• Sezione del documento:
....

Il caso vuole che l’americana Bianca Sharma, durante una crociera con amici nella Baia di Salerno, scorgesse il lucore delle impervie mura e se ne innamorasse perdutamente fino a decidere di acquistarle per realizzarvi sì in uno dei migliori alberghi al mondo, ma con l’atmosfera autentica di una residenza privata sulla Costiera Amalfitana.
Continuando col tono favolistico del racconto, possiamo narrare che mostri cattivi ostacolarono il percorso della nostra eroina. Malgrado fosse stato attentamente studiato un restauro talmente rispettoso dell’integrità della struttura da rasentare il puntiglio, malgrado le opere edili garantissero lavoro e introiti rilevanti per artigiani, architetti, fabbri, falegnami e un’infinità di maestranze locali varie, malgrado la difficoltà dei lavori e il loro costo elevatissimo suggerissero tempi ragionevoli, malgrado la gestione prevista andasse a privilegiare soprattutto l’impiego di personale del posto, malgrado tutto questo, appunto, quel mostro squisitamente italiano che prende via via il nome di burocrazia esagerata ed elefantiaca, ignoranza, tentativi di approfittamento personali, lungaggini manovrate, tentò stolidamente per anni di contrastare il recupero del sito. Nonostante i non rari momenti di sconforto, Donna Bianca di Santa Rosa (l’attribuzione di un titolo e di un casato qui diventano d’obbligo) tenne duro grazie anche alla preziosa complicità e allo strenuo supporto di Flavio Colantuoni che oggi è direttore del resort, ma che ieri fu l’integerrimo e agguerrito difensore della meritoria impresa.

....

• Voci del dataset:
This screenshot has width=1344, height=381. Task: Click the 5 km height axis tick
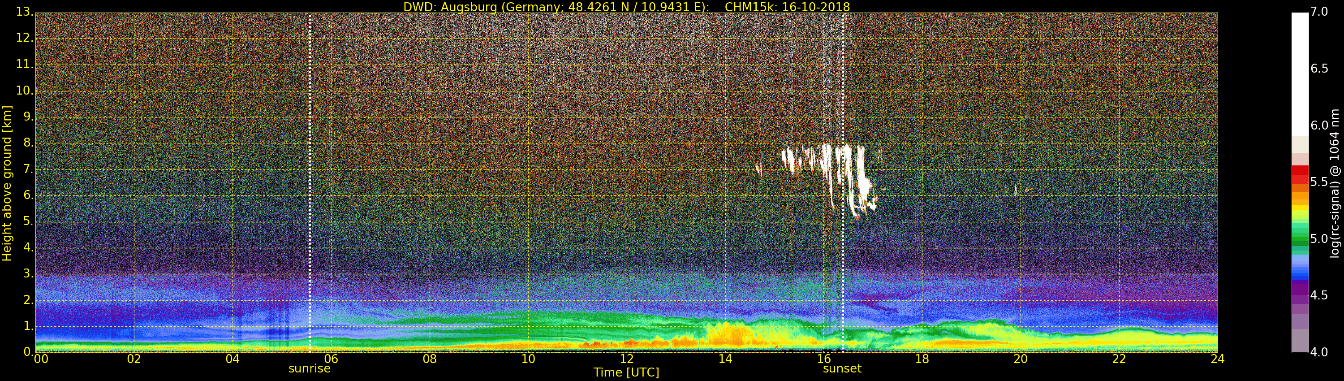[x=27, y=221]
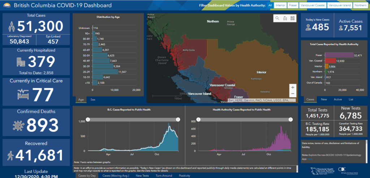Grab left handle of B.C. Cases range slider

tap(87, 120)
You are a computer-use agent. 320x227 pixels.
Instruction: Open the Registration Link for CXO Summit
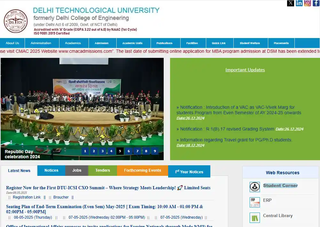point(27,197)
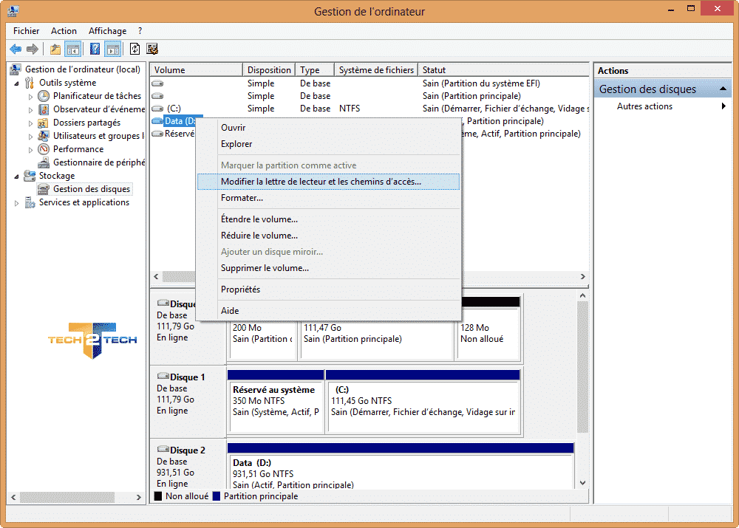Select the Performance icon in the tree
The height and width of the screenshot is (528, 739).
pyautogui.click(x=44, y=149)
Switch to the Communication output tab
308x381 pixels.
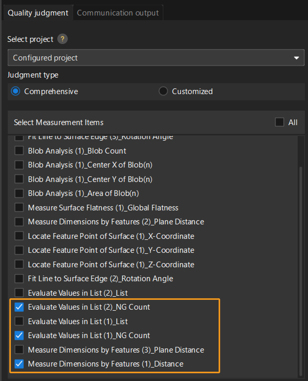pos(118,13)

....

• Compiti da svolgere:
(a) Secondo il brano, chi è oggi il direttore del resort?
(b) Cita testualmente dal brano tutto il passo che va da "Il caso vuole" fino a "sulla Costiera Amalfitana.".
Per rispondere basati soltanto sul brano.

• Risposte per compito:
(a) Flavio Colantuoni.

(b)
Il caso vuole che l’americana Bianca Sharma, durante una crociera con amici nella Baia di Salerno, scorgesse il lucore delle impervie mura e se ne innamorasse perdutamente fino a decidere di acquistarle per realizzarvi sì in uno dei migliori alberghi al mondo, ma con l’atmosfera autentica di una residenza privata sulla Costiera Amalfitana.